Progetti per Messina

La città di Messina, un tempo opulenta e sfarzosa, ora è caduta in rovina dopo il terremoto del 1908. S’intende fare diventare la città il perno di un nuovo Rinascimento siciliano o mediterraneo, ma al fine di raggiungere ciò la città va ricostruita dov’era com’era prima del terremoto. Ciò deve avvenire con un restauro filologico combinato con l’ingegneria strutturale moderna: non si userebbero più i pesanti mattoni e la malta povera che nel 1908 si trasformarono in una trappola mortale, ma useremmo la tecnologia del XXI secolo nascosta dietro facciate antiche.
Visivamente la città sarebbe identica a quella del 1907, ma i materiali cambierebbero radicalmente:
• Isolatori sismici alla base: Sotto le fondamenta della Palazzata o del Duomo verrebbero installati giganteschi “cuscinetti” di gomma e acciaio (isolatori sismici). In caso di terremoto, il terreno sotto la città oscillerebbe violentemente, ma gli edifici rimarrebbero quasi immobili, fluttuando sopra la scossa.
• Scheletri intelligenti: Internamente, i palazzi avrebbero anime in acciaio autopulente o cemento armato alleggerito, capaci di assorbire l’energia cinetica senza crollare.
• Materiali leggeri per i tetti: I pesantissimi tetti in tegole e legno che schiacciarono i messinesi verrebbero sostituiti da strutture in fibra di carbonio o legni ingegnerizzati (come il CLT), leggerissimi e flessibili.
Il Waterfront della Palazzata come “Scudo”
La spettacolare cortina di palazzi sul porto diventerebbe un capolavoro di ingegneria:
• Oltre a essere antisismica, la nuova Palazzata dovrebbe fungere da barriera contro i maremoti (lo tsunami del 1908 fu devastante).

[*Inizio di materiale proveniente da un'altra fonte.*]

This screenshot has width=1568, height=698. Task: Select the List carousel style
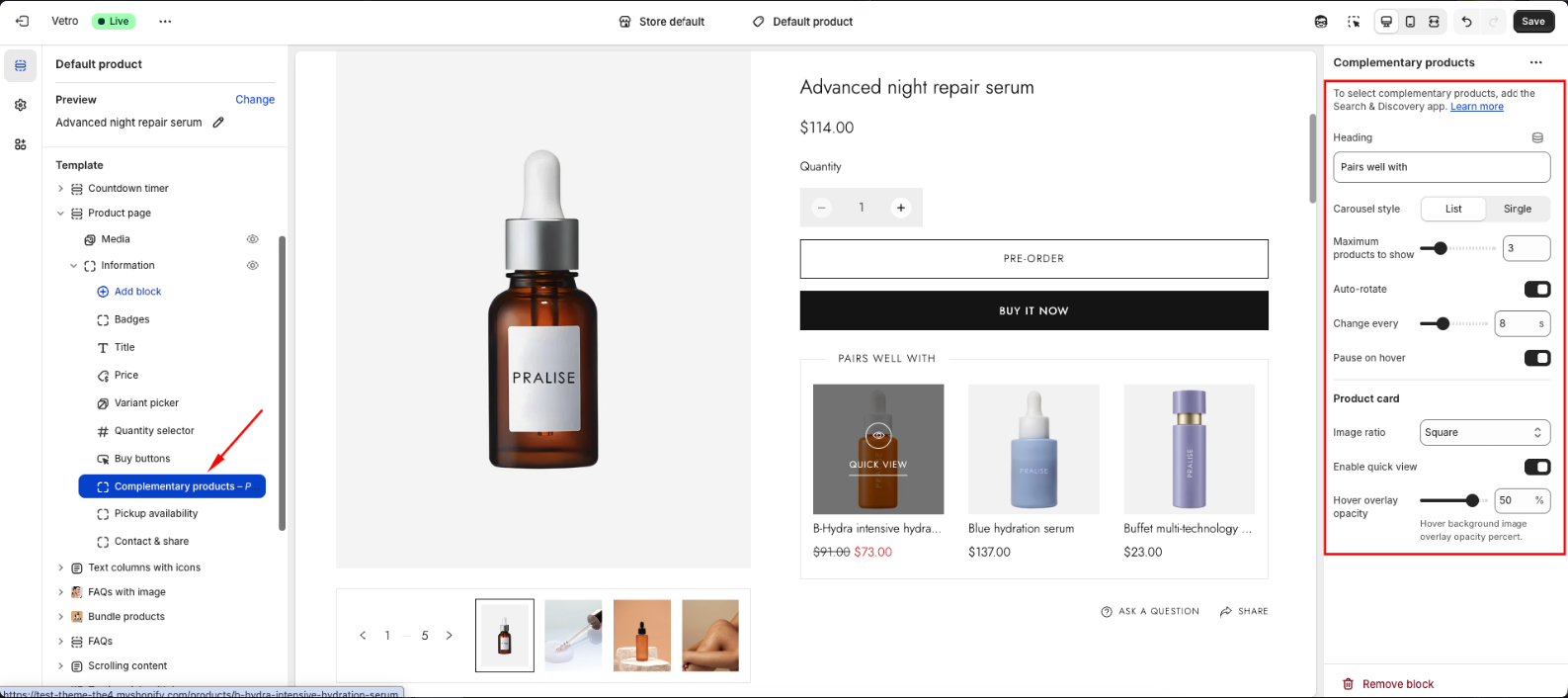click(x=1453, y=209)
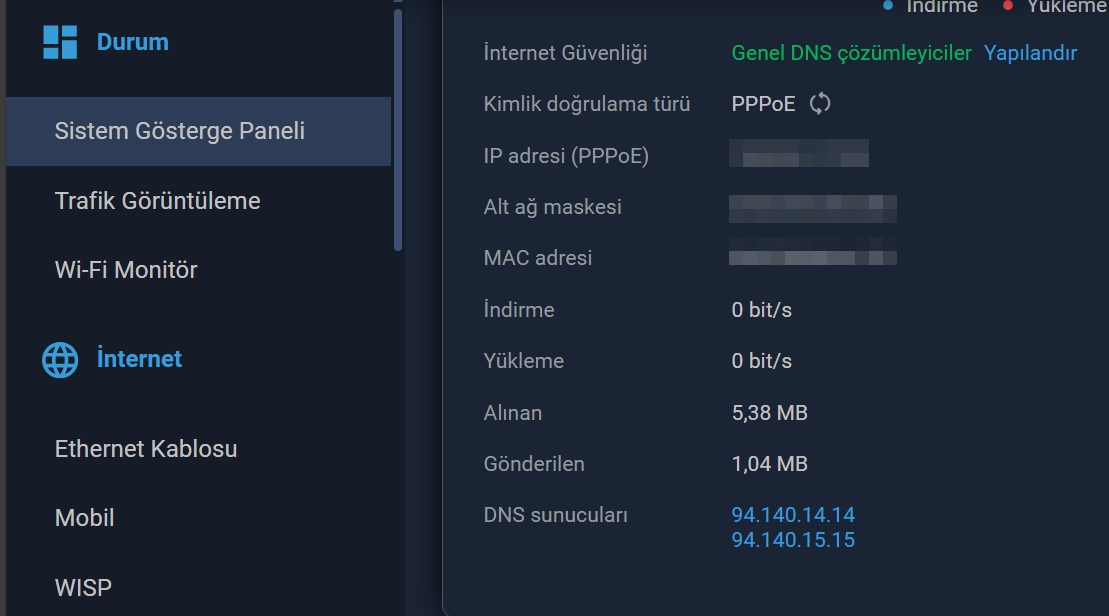Click the İnternet globe icon
The image size is (1109, 616).
click(x=60, y=359)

• Le prime dieci porte monumentali potrebbero essere dotate di paratie a scomparsa automatica (simili al sistema MOSE di Venezia o alle barriere giapponesi), capaci di sigillare il lungomare in pochi minuti in caso di allerta tsunami, proteggendo il centro storico alle sue spalle.

Inoltre le sedi attuali previste per il Mira dove si produrrà opere d’arte in un’ottica di un nuovo Rinascimento non possono essere le torri Morandi: edifici da demolire in quanto rappresentano un periodo buio dell’architettura, dunque trovare altre sedi magari in palazzi liberty oltre alla già prevista Villa Pace. Inoltre la proposta di Fratelli d’Italia di collocare l’archivio di Stato presso l’ex centro smistamento presso la stazione è pessima giacchè l’archivio di Stato per il contenuto prezioso di cui dispone deve trovare una sede più adeguata e non rozza e brutta oltre che sensibile a eventuali bombardamenti in caso di guerra.